Comment by Richard Woods on October 21, 2016 at 15:23

Super picture. This pub has two memories for me from the 50s and 60s (not that building of course!). But there is a fair chance that my first (illegal) pint was bought in the Hope one my way home from Stationers' Company's School (yes it did make me apostomanic) on a day in December, 1959 - it would have been my last ever day at the school and I recall having a pint (I was six foot 16 year old) there. And then, when working at the Hornsey Journal (161 Tottenham Lane) I would occasionally call in on the way home in the 60s. Nice to see it still functioning.

Comment by Richard Woods on October 21, 2016 at 15:24

BTW, noting the copper, I wonder if the cop shop was already in 1885 just down the road in Hornsey High Street?

Comment by Richard Woods on October 21, 2016 at 15:27

Looking here, if your date is right and it looks good, the landlord was George Oakman -  https://www.pubwiki.co.uk/Middlesex/Hornsey/HopeAnchor.shtml

Comment by Hugh on October 21, 2016 at 16:14

Thanks Richard.

Comment by Martin brown on October 22, 2016 at 21:26

The present Hope was my home in the 50's. My stepfather Bill Pullen was the landlord there for many years. His son John was in the same class as Colin Chapman, the founder of Lotus cars. We all attended Stationers.

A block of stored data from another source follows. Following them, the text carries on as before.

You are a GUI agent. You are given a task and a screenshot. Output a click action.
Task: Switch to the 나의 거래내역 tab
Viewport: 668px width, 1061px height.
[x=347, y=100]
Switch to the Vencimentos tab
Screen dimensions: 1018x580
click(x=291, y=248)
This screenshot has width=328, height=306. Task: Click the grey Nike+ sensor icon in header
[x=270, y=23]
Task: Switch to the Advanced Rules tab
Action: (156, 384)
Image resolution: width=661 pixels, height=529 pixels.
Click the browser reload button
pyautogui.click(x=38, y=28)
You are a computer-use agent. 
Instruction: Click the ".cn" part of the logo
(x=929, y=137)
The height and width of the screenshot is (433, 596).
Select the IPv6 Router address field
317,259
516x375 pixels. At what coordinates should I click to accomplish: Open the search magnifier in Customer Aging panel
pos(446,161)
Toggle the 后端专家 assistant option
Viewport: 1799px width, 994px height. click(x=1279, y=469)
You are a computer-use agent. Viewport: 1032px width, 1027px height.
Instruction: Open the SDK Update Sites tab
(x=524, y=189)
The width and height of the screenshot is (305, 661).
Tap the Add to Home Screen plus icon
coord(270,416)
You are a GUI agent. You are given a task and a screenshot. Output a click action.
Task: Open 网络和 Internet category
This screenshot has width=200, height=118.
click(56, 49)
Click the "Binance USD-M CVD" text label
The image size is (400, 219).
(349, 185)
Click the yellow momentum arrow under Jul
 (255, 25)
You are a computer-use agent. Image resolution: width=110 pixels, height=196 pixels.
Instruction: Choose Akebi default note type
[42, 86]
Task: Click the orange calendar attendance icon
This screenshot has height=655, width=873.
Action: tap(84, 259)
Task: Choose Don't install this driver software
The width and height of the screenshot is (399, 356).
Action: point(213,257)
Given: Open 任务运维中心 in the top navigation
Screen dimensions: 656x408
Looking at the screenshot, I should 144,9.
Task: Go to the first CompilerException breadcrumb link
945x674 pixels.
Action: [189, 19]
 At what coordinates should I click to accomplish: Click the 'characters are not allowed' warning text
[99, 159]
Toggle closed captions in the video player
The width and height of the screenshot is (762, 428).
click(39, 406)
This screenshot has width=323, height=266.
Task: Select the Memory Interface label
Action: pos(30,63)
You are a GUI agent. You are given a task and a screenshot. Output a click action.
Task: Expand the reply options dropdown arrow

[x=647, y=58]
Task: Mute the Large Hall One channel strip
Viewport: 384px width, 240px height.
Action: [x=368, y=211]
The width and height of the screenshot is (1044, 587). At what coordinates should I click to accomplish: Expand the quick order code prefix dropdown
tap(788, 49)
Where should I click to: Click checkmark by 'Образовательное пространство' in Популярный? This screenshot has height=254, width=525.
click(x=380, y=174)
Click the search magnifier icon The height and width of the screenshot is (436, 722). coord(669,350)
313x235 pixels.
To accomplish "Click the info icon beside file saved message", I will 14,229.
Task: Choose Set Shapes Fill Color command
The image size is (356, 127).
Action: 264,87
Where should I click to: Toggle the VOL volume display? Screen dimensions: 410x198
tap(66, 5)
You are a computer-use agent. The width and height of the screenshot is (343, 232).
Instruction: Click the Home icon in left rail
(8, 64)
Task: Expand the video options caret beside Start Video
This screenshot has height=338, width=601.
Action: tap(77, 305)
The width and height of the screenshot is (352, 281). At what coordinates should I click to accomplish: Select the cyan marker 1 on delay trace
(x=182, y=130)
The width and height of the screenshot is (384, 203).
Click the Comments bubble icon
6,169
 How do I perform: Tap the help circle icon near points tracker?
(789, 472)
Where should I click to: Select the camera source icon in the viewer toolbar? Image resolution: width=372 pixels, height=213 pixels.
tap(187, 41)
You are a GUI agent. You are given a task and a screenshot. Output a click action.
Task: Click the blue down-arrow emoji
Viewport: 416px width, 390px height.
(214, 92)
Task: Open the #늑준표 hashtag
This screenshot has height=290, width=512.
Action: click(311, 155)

Comment by Richard Woods on October 23, 2016 at 12:05

Links... my brother Mike was at Stationers same time as Chapman; when I joined the Hornsey Journal Lotus were still in Tottenham Lane and I did a feature on them with a (very brief!) interview with Chapman. So brief that I do not recall it actually went in the paper!

Comment by Susan Flurry on January 24, 2024 at 12:40

If the date 1885 is correct it wouldn't be George Oakman as landlord.  He died in 1881. After his wife died late 1880 he married his barmaid Emily Pyman on 13th April 1881 and died just 4 weeks later on the 14th May 1881. The lady on the right of the photo with the middle parting looks very much like Emily who was my Gt Grandmother. Maybe she stayed on. 

Comment by Hugh on January 25, 2024 at 1:50

Thanks, Susan. If indeed that is Emily, the date could well be 1881. As I explained  in the caption, my c1885 date was just an estimation. I'd be fascinated to learn any more you know about the pub in your grandmother's time there.

Post Office Directories for 1882 (Middx) and 1888 (N London Subs) show the tenant as Thomas Finnett.

Comment by Susan Flurry on January 25, 2024 at 13:33

Hi Hugh. There's nothing really I can add to my Gt Grandmother 's time at the Hope and Anchor other than she had moved on by 1883. She remarried in May 1883 and became Birch. Her first child was born in December 1883 in the Rising Sun Southgate. Another pub I know nothing about.